## Provided passage
§

Some saw the move as a way to rid their neighborhood just south of downtown Indianapolis of long-standing eyesores.
Others, including ardent preservationist Connie Zeigler, anticipated it would produce a similar result as a demolition months earlier on the same block of Hosbrook Street: trading a house with redevelopment potential for a weedy lot strewn with wood and other debris.
So the neighbors agreed on a compromise—to persuade the city to delay demolition while they hunted for a buyer. With the help of the area’s not-for-profit development group, they found one who plans to rehab the properties.
Now they’re working through the final legal hurdles before the sale is complete.
Despite the initial divide, “everyone could agree that it was better to have people move in to the homes,” said Zeigler, who renovated her blue bungalow a block down from the properties five years ago.
The debate over demolition in North Square reflects a larger discussion that’s beginning to intensify as Mayor Greg Ballard’s administration launches an effort to raze some 2,000 homes by the end of 2012.
City officials and many neighborhood leaders have hailed the initiative, which will cost $15 million to $20 million, as a long-overdue means of tackling urban blight and the crime, health hazards and diminished property values that accompany it.
Most agree that some of the most dilapidated homes on the city’s list should be taken down.
But some residents and experts fear rampant demolition—without a clear plan for how to redevelop the properties—will be a waste of resources that fails to improve neighborhoods.
Among the concerns is that the lots will become overgrown with weeds or become illegal dumping grounds. City agencies address those issues when residents call to report them, but in some cases they go unchecked.
Others worry that knocking down some salvageable homes eliminates potential for rehab and wipes away some of the city’s unique housing stock. In some cases, experts says, rehabbing homes is cheaper than new construction, but it depends on how much work needs to be done.
Perhaps most worrisome: While the city has legal authority to demolish the homes, in most cases it doesn’t own the properties. As a result, there’s no plan for the properties’ reuse. That means newly empty lots could sit for decades, in some cases leaving holes in neighborhoods with comeback potential.
Leaders of some groups, such as the Near Eastside Community Organization, or NESCO, have asked the city whether some of the money—which came from the $2 billion sale of the water and sewer utilities—could be used for other revitalization strategies, such as basic rehab on the homes to provide incentives for additional private investment.
“It’s problematic to have a neighborhood where we’re trying to encourage redevelopment and have more and more vacant lots without a plan,” said Rick VanDyke, the group’s president and a resident of the east-side Woodruff Place neighborhood. “It’s questionable how much impact [demolition] is going to have on redevelopment because it’s not done in a focused kind of a way.”
‘Block-by-block approach’
City leaders don’t know what will become of most of the lots now housing the 1,100 properties they so far have obtained authority to demolish.

§

## What you will do
a: Answer these questions using the article on Indianapolis home demolitions:
(i) How many homes does the Ballard administration plan to raze by the end of 2012?
(ii) What sale provided the money for the demolition effort?
(iii) For how many properties has the city so far obtained authority to demolish?
b: Write the next part of the article on Indianapolis home demolitions, starting after its final sentence.
The records that come after this article have no connection to it.

(Records from a data source)
§

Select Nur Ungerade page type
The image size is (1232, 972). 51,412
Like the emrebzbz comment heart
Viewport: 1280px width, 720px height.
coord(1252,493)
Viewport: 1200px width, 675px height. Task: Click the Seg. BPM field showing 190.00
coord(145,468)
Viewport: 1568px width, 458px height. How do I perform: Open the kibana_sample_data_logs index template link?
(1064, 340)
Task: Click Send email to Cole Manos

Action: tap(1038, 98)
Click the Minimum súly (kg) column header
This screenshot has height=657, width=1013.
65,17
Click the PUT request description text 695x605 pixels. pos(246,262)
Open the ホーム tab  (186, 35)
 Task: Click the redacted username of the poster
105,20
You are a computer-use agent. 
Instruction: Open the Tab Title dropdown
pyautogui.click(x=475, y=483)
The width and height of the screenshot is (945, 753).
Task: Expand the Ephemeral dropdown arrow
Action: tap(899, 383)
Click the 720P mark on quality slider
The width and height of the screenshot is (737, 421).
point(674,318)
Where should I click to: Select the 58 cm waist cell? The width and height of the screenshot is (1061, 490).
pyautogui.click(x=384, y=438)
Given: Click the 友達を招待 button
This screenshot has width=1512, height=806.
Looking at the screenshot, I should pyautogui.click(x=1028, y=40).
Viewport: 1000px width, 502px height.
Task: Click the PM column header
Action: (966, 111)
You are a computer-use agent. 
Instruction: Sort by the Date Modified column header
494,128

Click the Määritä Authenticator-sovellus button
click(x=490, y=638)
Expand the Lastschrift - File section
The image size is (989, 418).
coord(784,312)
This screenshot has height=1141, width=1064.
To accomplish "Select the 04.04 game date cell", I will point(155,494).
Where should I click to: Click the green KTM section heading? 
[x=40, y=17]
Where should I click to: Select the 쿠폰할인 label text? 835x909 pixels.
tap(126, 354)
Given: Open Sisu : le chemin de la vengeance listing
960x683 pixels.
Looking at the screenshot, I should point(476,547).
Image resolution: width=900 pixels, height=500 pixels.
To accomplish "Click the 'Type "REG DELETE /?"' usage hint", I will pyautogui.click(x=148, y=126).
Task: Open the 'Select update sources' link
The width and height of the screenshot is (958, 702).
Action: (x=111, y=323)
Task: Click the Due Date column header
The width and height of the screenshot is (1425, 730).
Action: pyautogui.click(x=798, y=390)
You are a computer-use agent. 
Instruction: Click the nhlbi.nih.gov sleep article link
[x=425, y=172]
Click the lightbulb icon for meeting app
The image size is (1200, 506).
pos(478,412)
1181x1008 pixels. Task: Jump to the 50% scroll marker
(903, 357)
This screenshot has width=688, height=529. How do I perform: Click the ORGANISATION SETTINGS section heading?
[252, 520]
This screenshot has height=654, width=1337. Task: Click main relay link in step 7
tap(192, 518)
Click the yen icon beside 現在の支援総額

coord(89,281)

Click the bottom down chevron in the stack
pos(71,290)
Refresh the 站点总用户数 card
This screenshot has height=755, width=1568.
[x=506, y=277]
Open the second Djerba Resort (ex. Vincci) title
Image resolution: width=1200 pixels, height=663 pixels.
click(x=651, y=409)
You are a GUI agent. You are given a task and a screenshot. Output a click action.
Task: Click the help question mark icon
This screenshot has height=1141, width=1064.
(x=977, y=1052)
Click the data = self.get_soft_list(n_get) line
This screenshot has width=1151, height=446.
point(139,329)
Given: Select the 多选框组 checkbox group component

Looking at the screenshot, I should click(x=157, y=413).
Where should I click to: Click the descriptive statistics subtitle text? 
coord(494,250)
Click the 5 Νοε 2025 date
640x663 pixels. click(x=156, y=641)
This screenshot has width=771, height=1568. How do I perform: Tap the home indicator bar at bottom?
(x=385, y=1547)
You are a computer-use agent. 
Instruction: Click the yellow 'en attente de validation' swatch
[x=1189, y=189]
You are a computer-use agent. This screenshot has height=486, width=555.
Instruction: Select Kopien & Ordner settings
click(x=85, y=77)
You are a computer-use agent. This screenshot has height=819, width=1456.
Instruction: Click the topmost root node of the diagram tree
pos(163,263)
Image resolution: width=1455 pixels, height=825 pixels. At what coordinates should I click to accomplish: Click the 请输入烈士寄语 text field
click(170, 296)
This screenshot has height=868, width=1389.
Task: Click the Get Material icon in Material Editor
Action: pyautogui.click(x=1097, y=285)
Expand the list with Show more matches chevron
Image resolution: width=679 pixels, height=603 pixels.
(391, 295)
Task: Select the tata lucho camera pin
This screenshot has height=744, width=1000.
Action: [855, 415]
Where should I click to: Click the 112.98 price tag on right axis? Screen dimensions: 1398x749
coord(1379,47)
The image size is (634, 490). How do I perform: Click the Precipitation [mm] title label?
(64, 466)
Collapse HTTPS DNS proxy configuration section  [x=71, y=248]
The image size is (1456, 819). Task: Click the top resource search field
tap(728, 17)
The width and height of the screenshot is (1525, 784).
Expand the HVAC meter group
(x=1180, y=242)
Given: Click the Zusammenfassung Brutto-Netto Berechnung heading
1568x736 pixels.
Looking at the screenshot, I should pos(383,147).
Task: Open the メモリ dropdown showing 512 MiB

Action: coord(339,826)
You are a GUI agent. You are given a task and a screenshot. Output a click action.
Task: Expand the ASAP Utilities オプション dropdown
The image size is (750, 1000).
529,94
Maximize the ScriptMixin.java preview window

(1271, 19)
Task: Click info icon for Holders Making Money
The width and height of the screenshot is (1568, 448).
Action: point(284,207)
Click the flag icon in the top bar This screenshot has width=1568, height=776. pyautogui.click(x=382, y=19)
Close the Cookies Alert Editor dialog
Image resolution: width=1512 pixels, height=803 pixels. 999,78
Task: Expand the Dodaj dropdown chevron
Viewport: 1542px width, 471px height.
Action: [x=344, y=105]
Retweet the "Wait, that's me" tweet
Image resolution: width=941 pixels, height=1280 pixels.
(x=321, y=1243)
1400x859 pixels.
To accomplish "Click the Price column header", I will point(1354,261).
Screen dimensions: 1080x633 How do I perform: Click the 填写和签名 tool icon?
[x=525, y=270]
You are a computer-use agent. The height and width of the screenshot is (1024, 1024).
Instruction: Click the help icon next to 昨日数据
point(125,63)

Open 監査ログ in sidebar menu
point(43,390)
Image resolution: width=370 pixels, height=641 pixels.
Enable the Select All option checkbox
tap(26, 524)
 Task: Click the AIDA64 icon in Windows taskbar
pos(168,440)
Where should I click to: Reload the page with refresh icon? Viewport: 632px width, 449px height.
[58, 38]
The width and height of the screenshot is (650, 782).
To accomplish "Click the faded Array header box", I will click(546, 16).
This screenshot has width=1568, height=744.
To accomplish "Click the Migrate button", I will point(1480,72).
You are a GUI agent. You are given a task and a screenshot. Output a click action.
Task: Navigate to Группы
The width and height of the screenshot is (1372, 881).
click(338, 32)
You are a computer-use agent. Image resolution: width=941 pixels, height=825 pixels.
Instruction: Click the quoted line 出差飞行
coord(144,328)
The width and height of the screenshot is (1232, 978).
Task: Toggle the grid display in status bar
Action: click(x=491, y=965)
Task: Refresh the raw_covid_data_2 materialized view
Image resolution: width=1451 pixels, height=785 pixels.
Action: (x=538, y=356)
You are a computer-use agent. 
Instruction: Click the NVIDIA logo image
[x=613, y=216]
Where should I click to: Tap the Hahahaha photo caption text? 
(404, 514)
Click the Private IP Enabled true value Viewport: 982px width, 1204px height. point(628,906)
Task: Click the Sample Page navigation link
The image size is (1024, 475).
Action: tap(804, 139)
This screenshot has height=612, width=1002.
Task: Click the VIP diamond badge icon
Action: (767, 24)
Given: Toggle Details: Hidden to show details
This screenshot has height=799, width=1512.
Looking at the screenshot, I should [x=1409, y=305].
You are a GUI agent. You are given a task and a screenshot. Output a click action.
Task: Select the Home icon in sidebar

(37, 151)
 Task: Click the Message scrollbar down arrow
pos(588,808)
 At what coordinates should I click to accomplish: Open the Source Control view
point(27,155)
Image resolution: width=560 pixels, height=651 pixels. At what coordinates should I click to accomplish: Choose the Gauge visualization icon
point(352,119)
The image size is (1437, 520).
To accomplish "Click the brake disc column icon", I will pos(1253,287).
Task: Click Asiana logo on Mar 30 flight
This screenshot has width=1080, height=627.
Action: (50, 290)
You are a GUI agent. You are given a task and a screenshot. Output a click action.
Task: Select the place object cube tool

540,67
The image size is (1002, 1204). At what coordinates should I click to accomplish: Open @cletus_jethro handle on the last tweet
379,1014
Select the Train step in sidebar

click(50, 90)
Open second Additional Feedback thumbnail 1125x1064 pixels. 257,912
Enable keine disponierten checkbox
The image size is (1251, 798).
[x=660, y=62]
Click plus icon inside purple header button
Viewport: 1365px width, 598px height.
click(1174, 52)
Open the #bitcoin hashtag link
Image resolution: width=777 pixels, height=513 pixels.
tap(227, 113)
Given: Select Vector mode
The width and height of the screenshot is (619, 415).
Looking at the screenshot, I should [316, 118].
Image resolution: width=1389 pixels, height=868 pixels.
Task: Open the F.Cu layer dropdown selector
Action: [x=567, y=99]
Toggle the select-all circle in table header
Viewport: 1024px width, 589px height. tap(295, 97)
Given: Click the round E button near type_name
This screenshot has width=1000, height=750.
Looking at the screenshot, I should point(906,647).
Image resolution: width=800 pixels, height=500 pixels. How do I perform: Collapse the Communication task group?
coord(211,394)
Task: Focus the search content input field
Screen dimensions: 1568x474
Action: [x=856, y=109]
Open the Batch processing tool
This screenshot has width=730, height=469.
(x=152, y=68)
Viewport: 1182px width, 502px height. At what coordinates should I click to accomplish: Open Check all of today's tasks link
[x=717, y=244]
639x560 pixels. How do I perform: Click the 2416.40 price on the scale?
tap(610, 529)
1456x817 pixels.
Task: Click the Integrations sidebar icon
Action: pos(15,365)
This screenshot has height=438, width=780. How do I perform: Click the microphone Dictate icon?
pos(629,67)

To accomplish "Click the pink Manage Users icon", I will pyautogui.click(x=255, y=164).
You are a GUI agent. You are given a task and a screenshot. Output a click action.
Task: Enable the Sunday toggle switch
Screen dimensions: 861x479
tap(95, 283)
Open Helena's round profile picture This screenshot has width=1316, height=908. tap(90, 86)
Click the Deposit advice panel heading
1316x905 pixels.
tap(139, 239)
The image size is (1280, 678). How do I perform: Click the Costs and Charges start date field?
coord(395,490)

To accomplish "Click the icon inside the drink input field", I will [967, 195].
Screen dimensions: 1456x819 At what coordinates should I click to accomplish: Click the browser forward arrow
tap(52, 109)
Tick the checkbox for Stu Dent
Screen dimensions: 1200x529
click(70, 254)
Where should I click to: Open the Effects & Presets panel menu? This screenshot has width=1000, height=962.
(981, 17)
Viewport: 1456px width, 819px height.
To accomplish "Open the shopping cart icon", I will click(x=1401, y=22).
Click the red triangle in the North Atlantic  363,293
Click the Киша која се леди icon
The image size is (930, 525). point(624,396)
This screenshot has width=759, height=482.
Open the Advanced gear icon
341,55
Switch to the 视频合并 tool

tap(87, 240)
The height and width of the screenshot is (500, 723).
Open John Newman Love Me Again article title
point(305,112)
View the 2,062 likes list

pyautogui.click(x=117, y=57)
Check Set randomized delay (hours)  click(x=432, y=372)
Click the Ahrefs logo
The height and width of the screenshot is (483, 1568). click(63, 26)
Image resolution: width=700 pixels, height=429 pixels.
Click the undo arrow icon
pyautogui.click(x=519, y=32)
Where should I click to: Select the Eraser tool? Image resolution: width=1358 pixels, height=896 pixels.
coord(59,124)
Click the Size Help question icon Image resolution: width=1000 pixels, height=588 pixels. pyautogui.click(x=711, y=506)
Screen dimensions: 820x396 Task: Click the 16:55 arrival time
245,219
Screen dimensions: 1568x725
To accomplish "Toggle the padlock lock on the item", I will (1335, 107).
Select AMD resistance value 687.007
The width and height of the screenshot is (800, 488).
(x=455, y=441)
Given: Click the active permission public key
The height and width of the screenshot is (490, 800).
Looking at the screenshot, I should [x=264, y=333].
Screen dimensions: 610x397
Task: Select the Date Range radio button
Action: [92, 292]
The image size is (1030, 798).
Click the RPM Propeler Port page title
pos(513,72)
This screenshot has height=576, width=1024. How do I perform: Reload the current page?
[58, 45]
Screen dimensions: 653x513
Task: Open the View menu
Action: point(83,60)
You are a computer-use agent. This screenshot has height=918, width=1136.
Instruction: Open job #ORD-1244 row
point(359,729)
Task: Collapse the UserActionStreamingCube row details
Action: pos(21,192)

§

## Responses by task
a:
(i) Some 2,000 homes.
(ii) The $2 billion sale of the water and sewer utilities.
(iii) 1,100 properties.

b:
But they say taking down the problem properties is an important first step in getting rid of hazards to the city landscape. After that, the city will work with neighborhood groups and others to come up with new uses for the sites, said Marc Lotter, a spokesman for Ballard.
“The mayor is taking a block-by-block approach to this,” Lotter said. “You can’t do it as a one-size-fits-all solution.”
All but about 40 of the parcels will remain in the hands of negligent property owners after demolition, said Reginald Walton, the city’s abandoned housing administrator.
If those owners fail to pay taxes or city liens, the city could acquire the properties through its land bank, which holds properties to resell to not-for-profits and developers for rehab. But the land bank lacks the money to add significantly to its inventory of properties, in part because of a roughly 16-percent reduction in federal funds in next year’s budget
As IBJ reported in June, the city has been in talks with a group establishing a not-for-profit land bank whose expanded capacity would help the city take on and steer redevelopment of additional properties.
Lotter said strengthening the land bank will be part of a “broader neighborhood redevelopment vision” Ballard plans to announce in coming weeks.
Meanwhile, tearing down the problem properties will provide an incentive to some neighbors—as well as not-for-profits and other developers—to purchase them through tax sales, Walton said. Buyers could expand their yards or create pocket parks and urban gardens or new development.
To provide additional motivation, Walton said, the city will remove the fees accumulated for tasks such as weed upkeep and demolition, which typically factor into the cost of the property.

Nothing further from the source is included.